- Task to complete: Arrange the records as a Markdown table with two columns headed No. and Line, beginning with the line that contains "The width and height of the screenshot is (923, 909)." and continuing through the end of the records, with blank lines omitted. Leave the pictures out of the table.
begin Material shown
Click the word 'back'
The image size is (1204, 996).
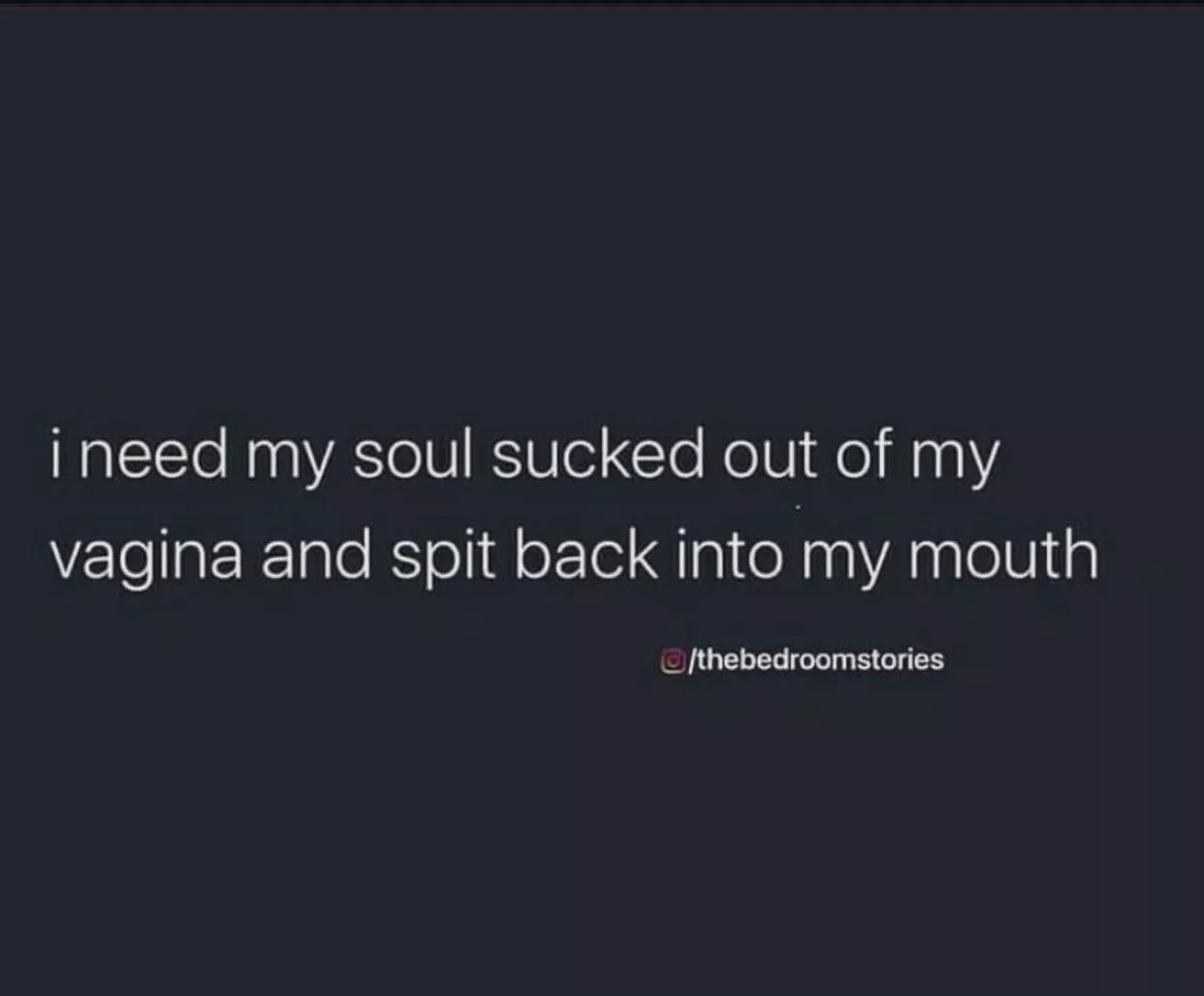pyautogui.click(x=586, y=555)
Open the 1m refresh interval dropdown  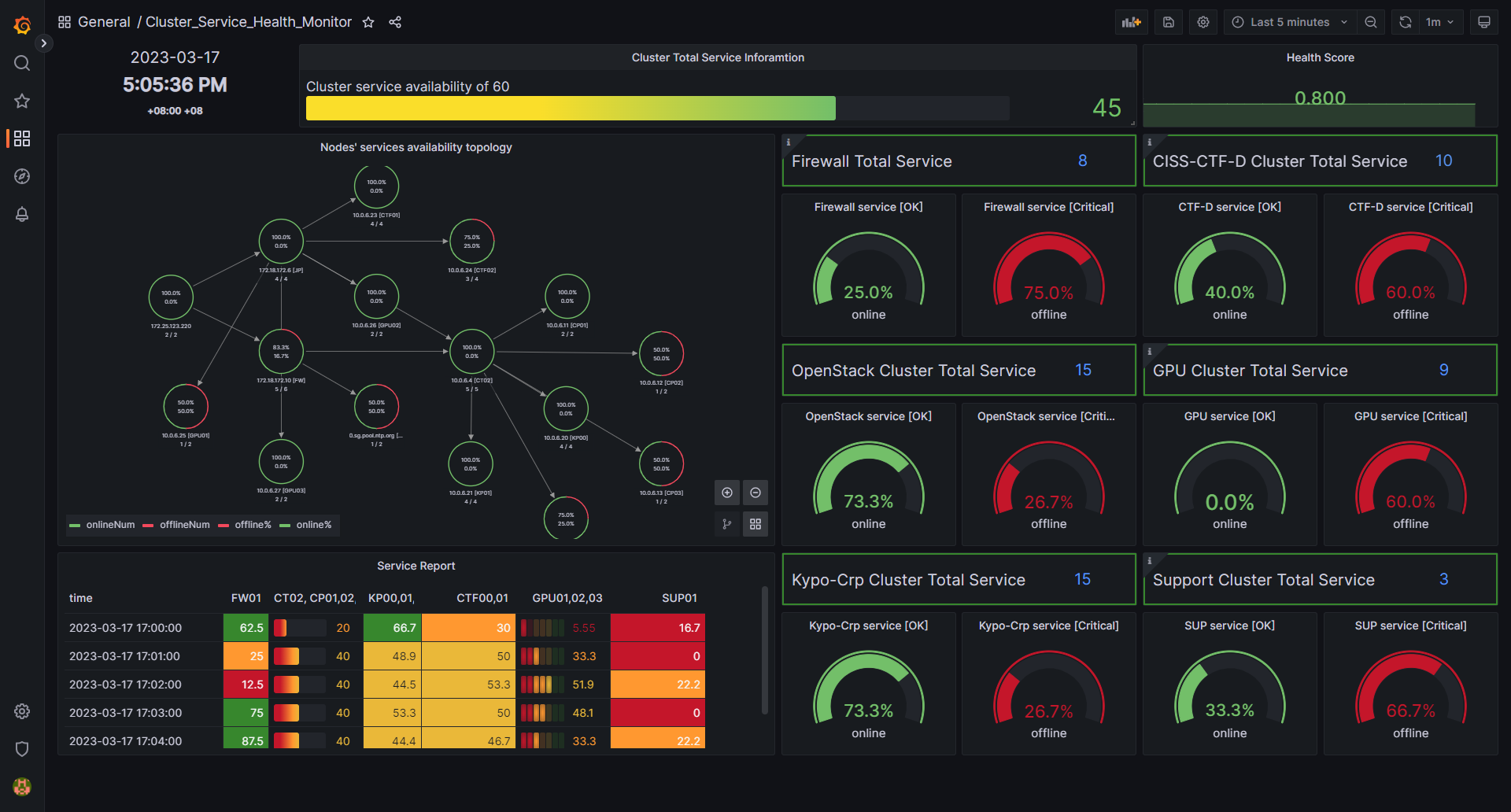click(1439, 22)
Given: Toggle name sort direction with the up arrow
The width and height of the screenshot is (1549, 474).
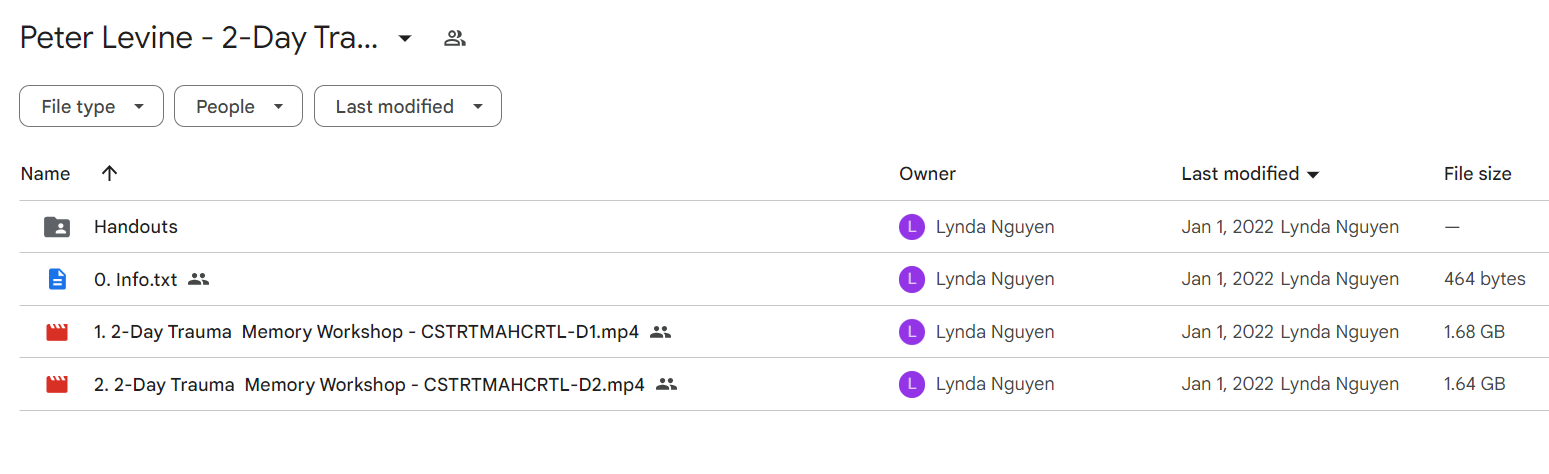Looking at the screenshot, I should pyautogui.click(x=110, y=173).
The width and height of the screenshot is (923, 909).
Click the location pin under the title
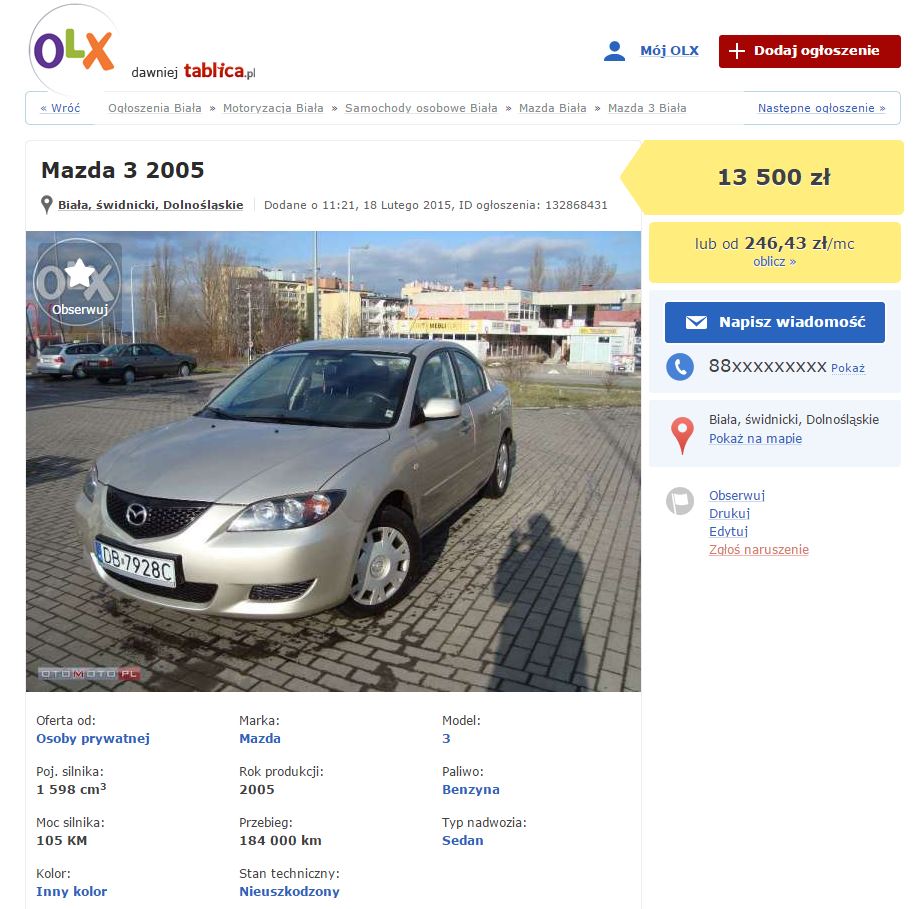pyautogui.click(x=47, y=205)
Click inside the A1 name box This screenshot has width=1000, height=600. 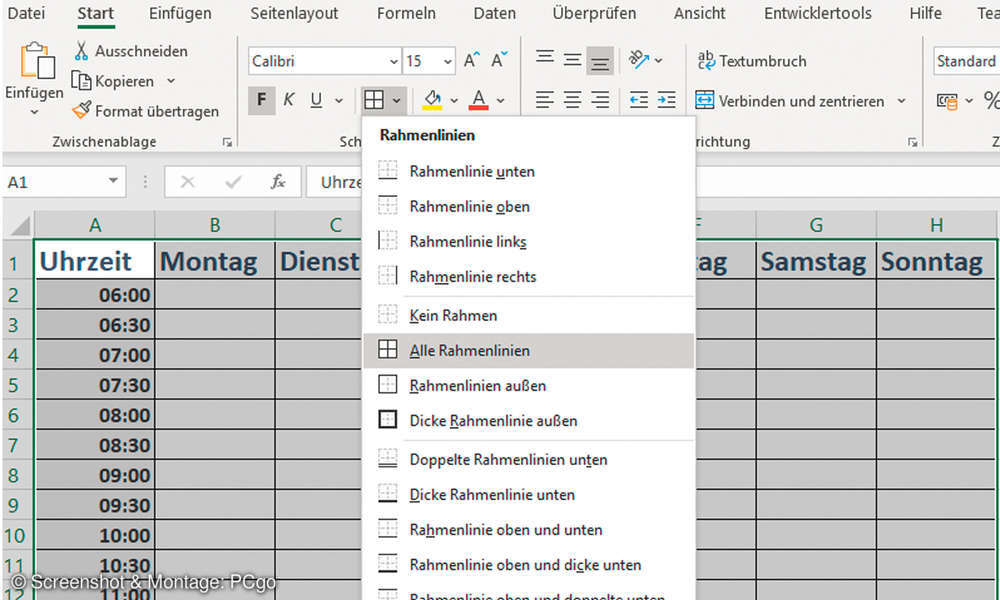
end Material shown
- Solution to the exercise:
| No. | Line |
|---|---|
| 1 | The width and height of the screenshot is (923, 909). |
| 2 | Click the location pin under the title |
| 3 | pyautogui.click(x=47, y=205) |
| 4 | Click inside the A1 name box This screenshot has width=1000, height=600.  |